Hi. I have two data sets. I get a 4class solution separately in each sample as well as when I combine the samples. I'd like to get a better sense of whether the class solutions differ across samples and/or whether the solution is present when controlling for sample. I tried to run the analysis with group included using the KNOWNCLASS option.

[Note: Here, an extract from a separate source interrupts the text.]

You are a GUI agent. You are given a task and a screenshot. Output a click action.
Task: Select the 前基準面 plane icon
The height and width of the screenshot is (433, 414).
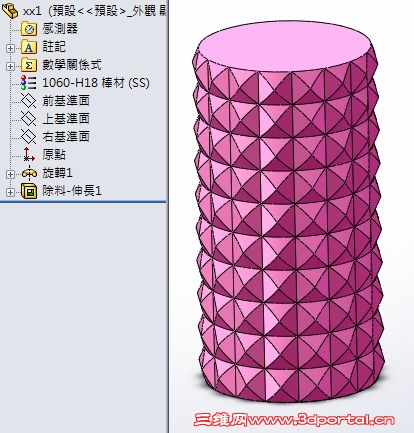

This is my code: VARIABLE: NAMES ARE g p1p20; CLASSES = cg (2) c (2); CATEGORICAL = p1p10; KNOWNCLASS = cg (g = 0 g = 1); ANALYSIS: TYPE = MIXTURE; ALGORITHM=INTEGRATION; MODEL: %OVERALL% c ON CG; MODEL c: %c#1% [p1p20]; %c#2% [p1p20]; MODEL cg: %cg#1% p1p20; %cg#2% p1p20; I get the following error (for all categorial vars): Variances for categorical outcomes can only be specified using PARAMETERIZATION=THETA with estimators WLS, WLSM, or WLSMV. Variance given for: P1 It seems to be related to the fact that 10 of my variables are binary. When I remove the line about categorical variables, the analysis seems to work, but I get a small error (too big to reproduce here). Am I able to include the binary variables here? Also, why can't I run TECH11 and TECH14 here (I will use this to contrast the different models)? Is this right approach for what I'm trying to do? Thanks! 


Your errors stem from the variance statements: MODEL cg: %cg#1% p1p20; %cg#2% p1p20; Apart from there being no variance parameters for categorical items, I don't know why you say this. Do you mean to use brackets here: [p1p20]? If you do, then you are saying that there is not measurement invariance across Knownclasses. 


Thanks for your quick and helpful response. I used the variance statements from another example I found but evidently that wasn't correct. So, to reiterate: 1. I have two samples of data 2. When I run the LPA separately, I get vaguely similar pattern of results. 3. When I run the LPA on the combined data sets, I get a set of results that converge with other research, but the samples are disproportionately represented across the different classes. I'd like to get a better sense of the extent to which the results are independent of the sample. I don't have any strong predictions regarding how the two samples would differ however. Is including sample as the knownclass variable worthwhile? Could you provide an example from the manual that I could use as a guide with regard to the covariance constraints? Alternatively, would it be better to include sample as a covariate? Thanks for your help! 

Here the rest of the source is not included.